### Your objective
Wherever a line of the listing holds the string "computer", copy that line.

### Materials provided
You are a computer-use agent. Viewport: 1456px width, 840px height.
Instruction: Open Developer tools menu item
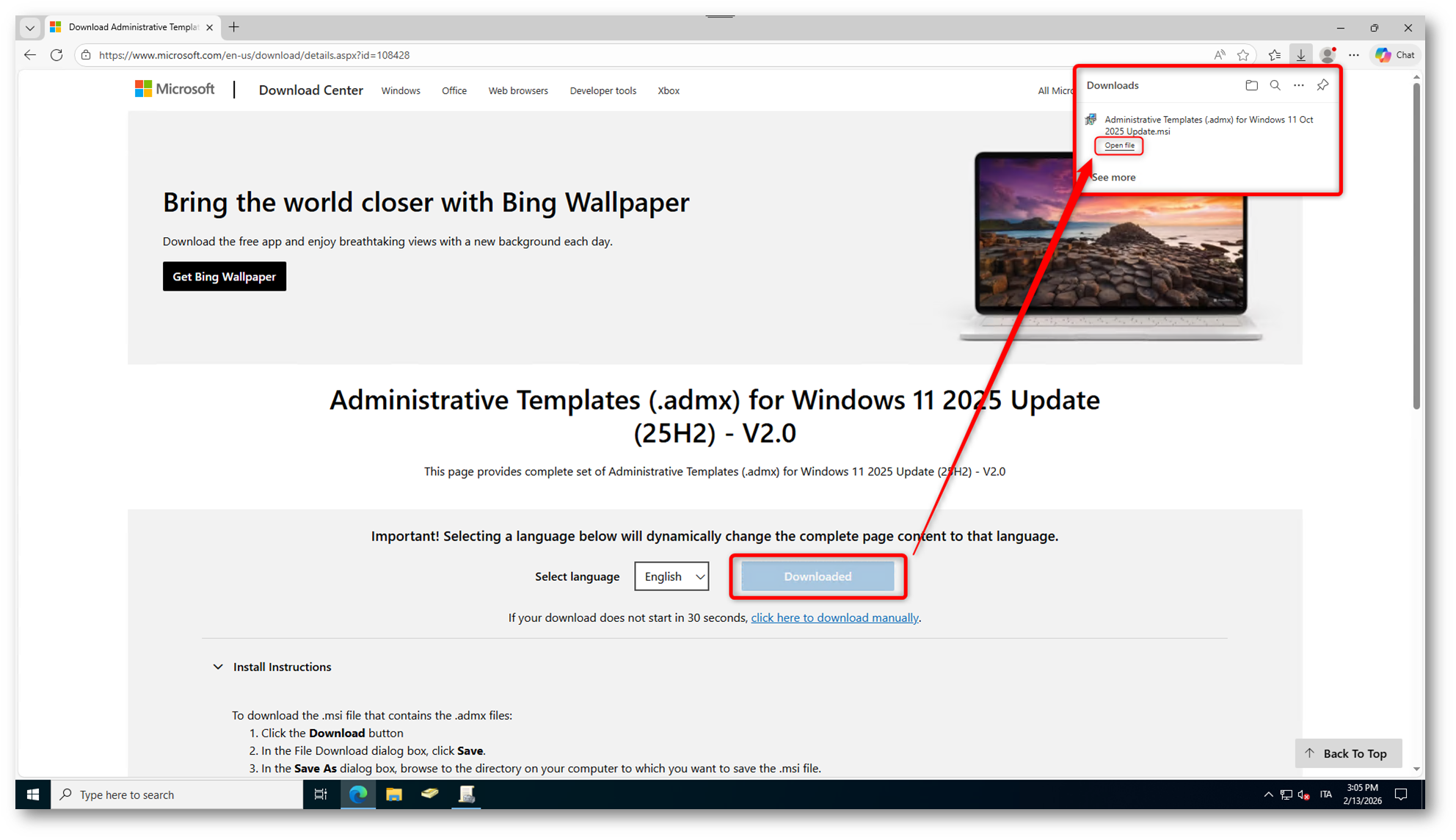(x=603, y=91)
---
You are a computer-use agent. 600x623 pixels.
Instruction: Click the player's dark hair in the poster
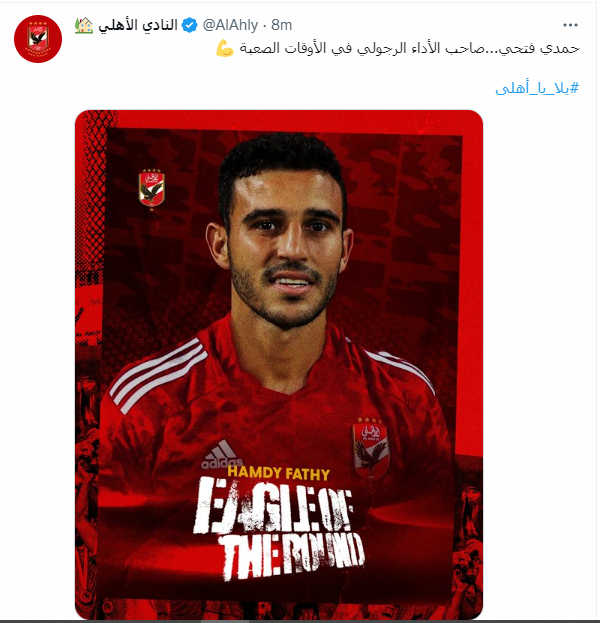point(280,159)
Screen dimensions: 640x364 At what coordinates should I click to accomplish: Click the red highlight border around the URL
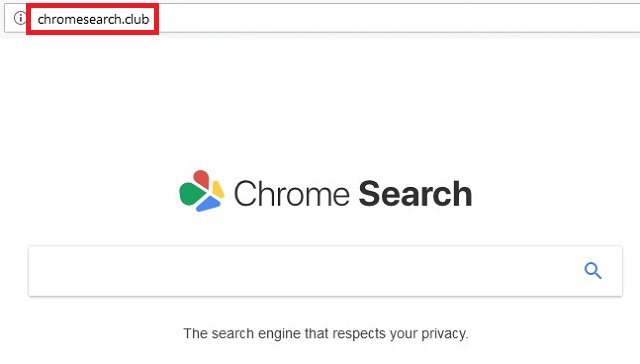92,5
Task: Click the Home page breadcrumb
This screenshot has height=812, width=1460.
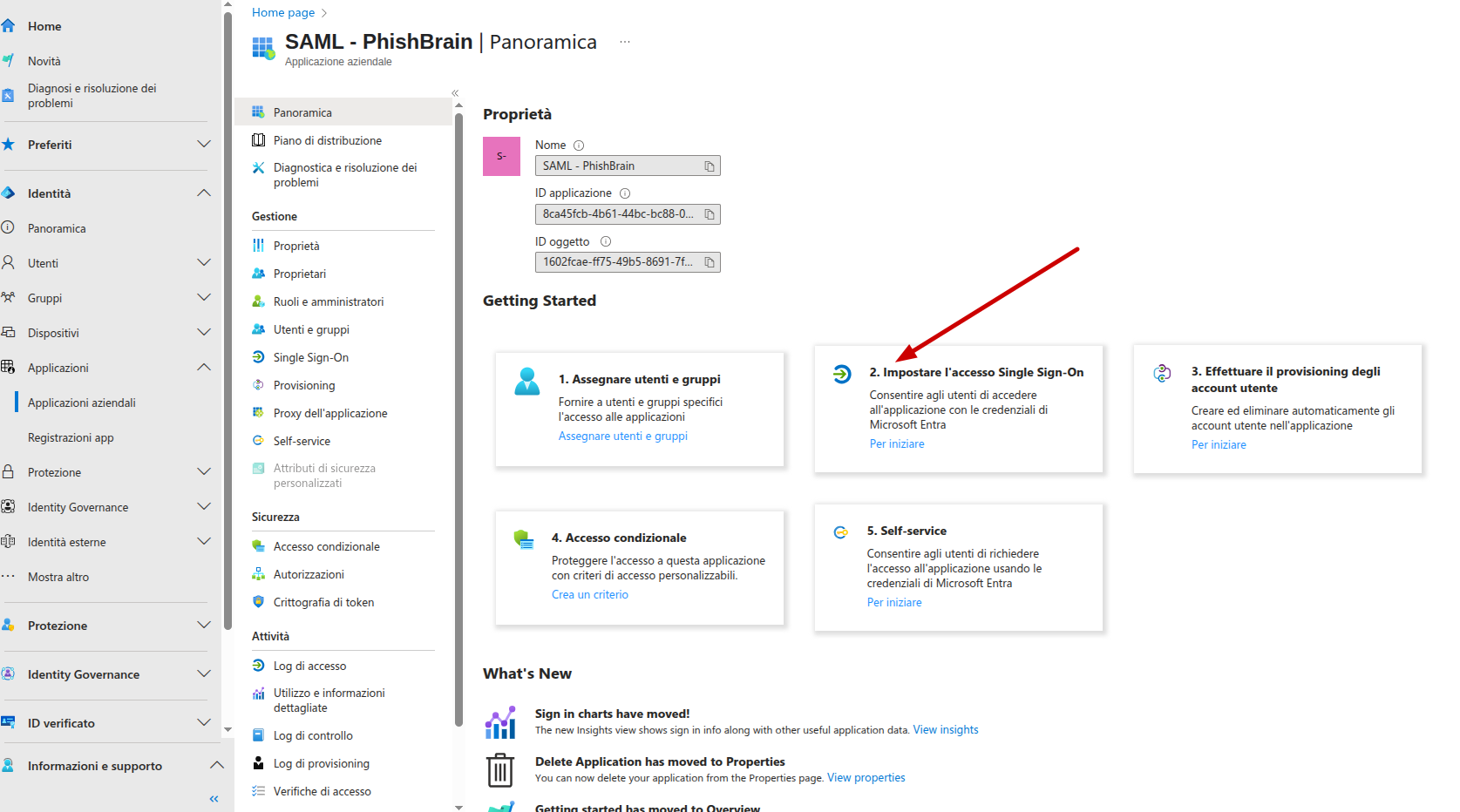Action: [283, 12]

### Response area
You are a computer-use agent. Viewport: 1456px width, 840px height.
You are a computer-use agent. 600x623 pixels.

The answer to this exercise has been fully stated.